Auf nationaler Ebene werden die Angelegenheiten der Bahá’í-Gemeinde durch den Nationalen Geistigen Rat verwaltet. Die neun Mitglieder dieses Rates werden jährlich gewählt.

Der lokale geistige Rat trägt u. a. Verantwortung dafür

  • das Wachstum und ein lebhaftes Gemeindeleben der nationalen Bahá’í-Gemeinde zu fördern
  • die Verwendung der finanziellen Ressourcen der Gemeinde zu bestimmen und deren Besitzungen zu verwalten
  • die Angelegenheiten der Gemeinde zu verfolgen
  • Fragen der Einzelnen Bahá’í und der Lokalen Geistigen Räte zu beantworten
  • die Einbindung in – und Teilnahme der Bahá’í-Gemeinde am gesellschaftlichen Leben auf nationaler Ebene zu stärken

Bahá'í-Wahlen

Auf nationaler und lokaler Ebene werden die Mitglieder der Geistigen Räte jedes Jahr in geheimer Wahl bestimmt. Jeder Bahá’í, der älter als 18 Jahre ist, kann wählen und werden gebeten, dies im Geiste des Gebets zu tun.

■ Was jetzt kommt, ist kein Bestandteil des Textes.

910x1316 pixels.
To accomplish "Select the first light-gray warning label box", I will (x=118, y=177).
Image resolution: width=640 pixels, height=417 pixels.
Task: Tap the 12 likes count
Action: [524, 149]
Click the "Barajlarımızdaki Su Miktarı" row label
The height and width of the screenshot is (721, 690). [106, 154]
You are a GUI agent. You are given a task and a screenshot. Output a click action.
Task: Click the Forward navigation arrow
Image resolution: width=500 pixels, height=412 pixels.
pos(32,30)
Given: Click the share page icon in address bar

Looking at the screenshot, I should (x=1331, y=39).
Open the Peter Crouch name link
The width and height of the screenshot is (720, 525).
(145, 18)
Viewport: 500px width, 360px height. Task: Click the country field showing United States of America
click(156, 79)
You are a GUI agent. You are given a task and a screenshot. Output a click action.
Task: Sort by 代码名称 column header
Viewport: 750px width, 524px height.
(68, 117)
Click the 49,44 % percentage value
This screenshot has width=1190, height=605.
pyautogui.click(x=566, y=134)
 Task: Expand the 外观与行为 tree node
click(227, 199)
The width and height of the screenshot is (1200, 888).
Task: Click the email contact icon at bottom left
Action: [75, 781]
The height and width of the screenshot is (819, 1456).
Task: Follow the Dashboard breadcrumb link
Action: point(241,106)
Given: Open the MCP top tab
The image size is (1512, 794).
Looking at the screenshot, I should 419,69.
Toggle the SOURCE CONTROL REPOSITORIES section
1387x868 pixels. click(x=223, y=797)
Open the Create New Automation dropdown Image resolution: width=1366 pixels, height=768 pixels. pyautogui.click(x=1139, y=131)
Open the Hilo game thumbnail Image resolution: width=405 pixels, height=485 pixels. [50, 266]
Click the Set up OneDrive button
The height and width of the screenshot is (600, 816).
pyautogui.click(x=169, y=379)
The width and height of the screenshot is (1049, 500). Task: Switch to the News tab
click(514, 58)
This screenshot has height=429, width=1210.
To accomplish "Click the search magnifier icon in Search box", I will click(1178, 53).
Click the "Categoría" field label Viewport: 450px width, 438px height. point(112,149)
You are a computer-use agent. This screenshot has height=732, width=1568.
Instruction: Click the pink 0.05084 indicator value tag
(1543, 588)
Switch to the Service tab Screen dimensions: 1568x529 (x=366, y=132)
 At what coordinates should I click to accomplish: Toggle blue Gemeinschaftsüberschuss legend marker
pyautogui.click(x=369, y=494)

Bahá’í-Wahlen gibt es keine Kandidatur, eine Wahlkampagne ist nicht erlaubt; die Wähler sind aufgerufen, dem charakterlichen und moralischen Eigenschaften und praktischer Machbarkeit bei ihrer Wahl Rechnung zu tragen. Gewählt werden diejenigen Frauen und Männer, die die meisten Stimmen erhalten. Die Lokalen Geistigen Räte werden durch die erwachsenen Mitglieder der jeweiligen Bahá’í-Gemeinde gewählt.

Auf nationaler Ebene werden regionale Wahlen abgehalten. An diesen Wahlen gilt es, Delegierte zu wählen, die an der nationalen Bahá’í-Tagung teilnehmen. An der Nationaltagung beraten die Delegierten aus der ganzen Schweiz über die Angelegenheiten der nationalen Bahá’í-Gemeinde. Eine der Aufgaben der Nationaltagung ist die Wahl des nationalen geistigen Rates.

Die Mitglieder aller nationalen geistigen Rates nehmen an der Wahl der Mitglieder des Universalen Hauses der Gerechtigkeit teil, die alle fünf Jahre stattfindet.

Andere Reflexionsräume

Neben dem Neunzehntagefest werden auf örtlicher und nationaler geistiger Ebene Treffen veranstaltet mit dem Ziel, über die Entwicklung der Gemeinde zu beraten. Diese Treffen dienen dazu, das Erreichte zu würdigen und Pläne für weitere Aktivitäten zu schmieden.